Communicating with the audience

I wrote about master drummer and composer Lawrence Williams in my July 12th post.
This video was shot a few years ago while he was living in Portland. In this clip Lawrence talks about how a musician should relate to the audience, whether in a club, concert hall or studio. He also talks about his experiences working with Marcus Belgrave and Nancy King.

(click the 256Kb MPEG4 link on the left under Download. Try updating to the latest verion of Quick Time if you have problems watching the video)

1 comment:

Brian Berge said...

I watched the vid' clip but the latest version of QuickTime (7) HIJACKS file-playing: I just spent half an hour manually messing w/ QuickTime's MIME settings & file type associations in QuickTime & Windows, & no matter what I do QuickTime hijacks my IE browser & plays whatever media it feels like when I click on it. I find many other people online are also describing this problem w/out finding a solution.

I uninstalled QuickTime 7 & reinstalled quicktime 6.5.2. I just checked to see if it would play your video clip & found it wouldn't.

I used to work under Apple for years & have first-hand business experience with them creating unnecessary products & unnecesary changes just to force their customers to pay more money. Examples of this are inventing new kinds of connectors that have no advantages but require the user to buy an adapter just to use it. Around 2000 their OS forced users to buy new systems. Fine. The new systems forced users to switch from their previous serial connection to USB-only, with no other options. They probably cost their users millions of dollars as they made their existing printing & scanning peripherals obsolete. There were no USB adapters yet for Macs. At the time of the change there were no USB printers or scanners for Macs. Businesses running Macs were not only forced to spend a lot of money for little or no improvement in product, they had to pre-order products that weren't even released yet, & lose business waiting months for them to come out. True story!

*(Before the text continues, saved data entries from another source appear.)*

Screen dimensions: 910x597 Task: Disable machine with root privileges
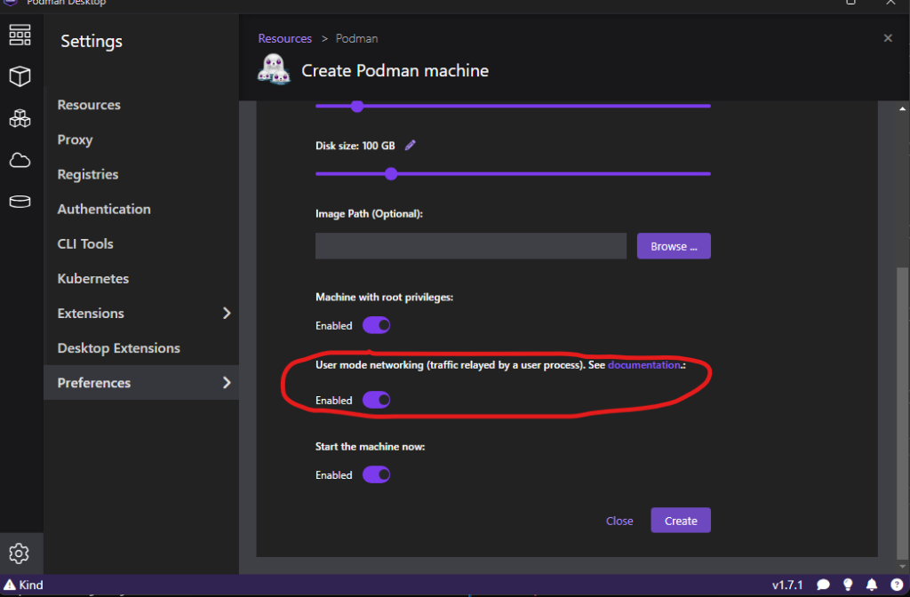coord(376,325)
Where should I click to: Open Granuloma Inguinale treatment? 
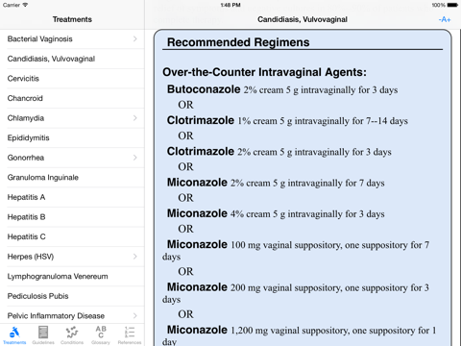tap(72, 178)
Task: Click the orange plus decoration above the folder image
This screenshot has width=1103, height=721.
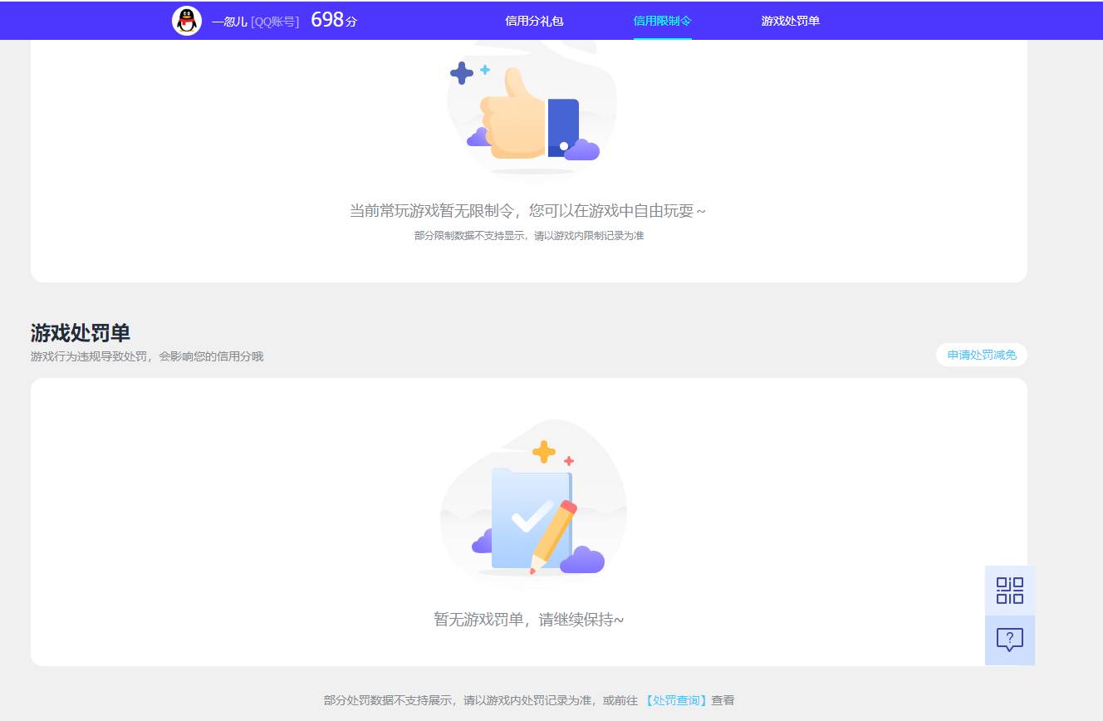Action: pos(544,452)
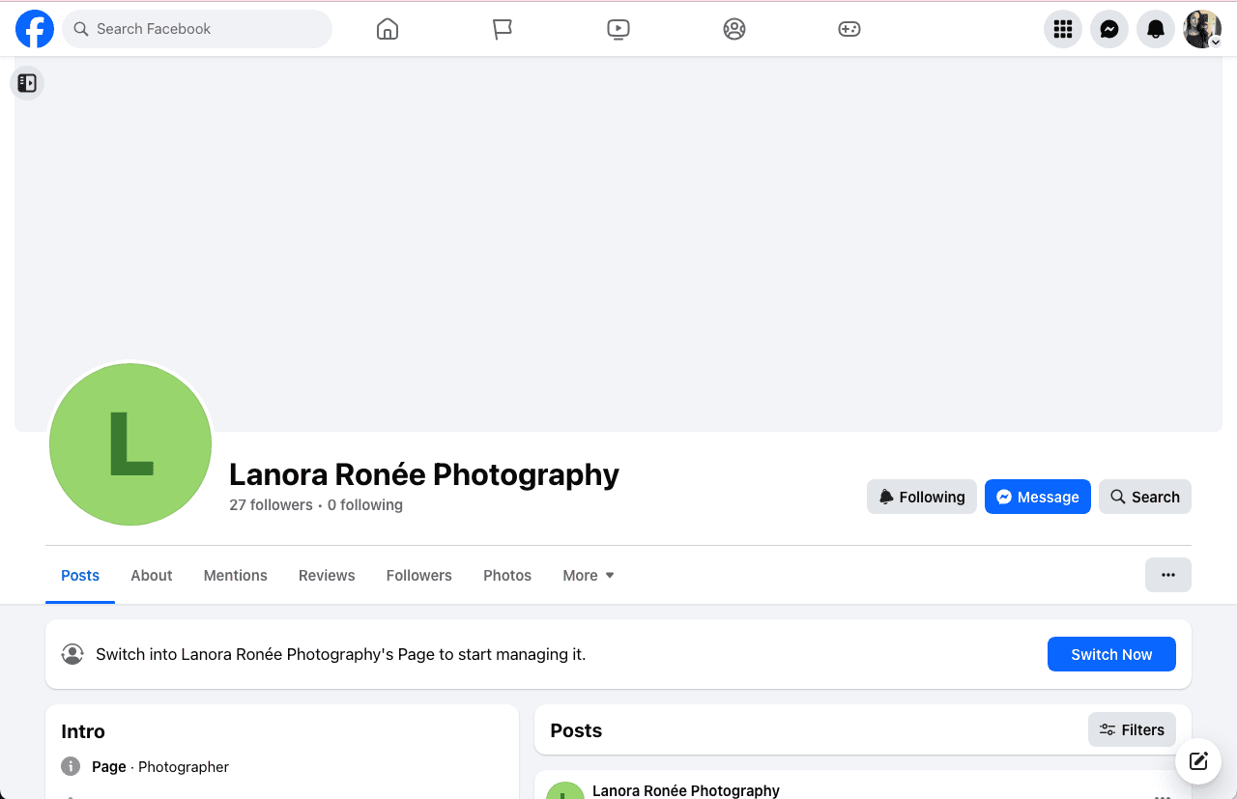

Apple gets away with continuing these kinds of ridiculous business practices year after year because they don't have any competition on their own platform. Actually, I sold Apple systems when they allowed clones in the late '90s. The clones (made by companies like Umax & Power Computing) were so much cheaper & better that they quickly became more popular than Apple's systems. Did Apple face the competition & improve its product & its prices? Hell no. In order for Apple to survive they had to stop allowing the clones from being made.

A good friend of mine was head of international sales for Steinberg & talked his company into dealing with Apple. As far as I understand it Steinberg investing months of time & energy into a particular software-development agreement involving supporting Apple's platform. As soon as they released the fulfilment of their end of the agreement (to Apple's benefit) Apple burned my friend & Steinberg & my friend's reputation with Steinberg for putting his neck out for Apple & talking his company into dealing with them.

Remember those Apple posters & ad's that said "Think different."? Besides hijacking the glamour of artists who died before Apple computers even existed, "Think different" is incorrect English. "Different" is an adjective but when used to describe a verb it should be the adverb "differentLY". It should be "Think differentLY", as in "If you think the idiots at Apple regard substance as anywhere near as important as image, then THINK DIFFERENTLY".

DEATH TO APPLE & THEIR PRODUCTS! Feel the hate! Life is short & I choose to not waste my time or money.

David: Please don't ask me to reinstall & uninstall QuickTime every time I want to see one of your video clips. You've gotta have a way to make it available in more formats than one that belongs solely to a seriously unscrupulous company.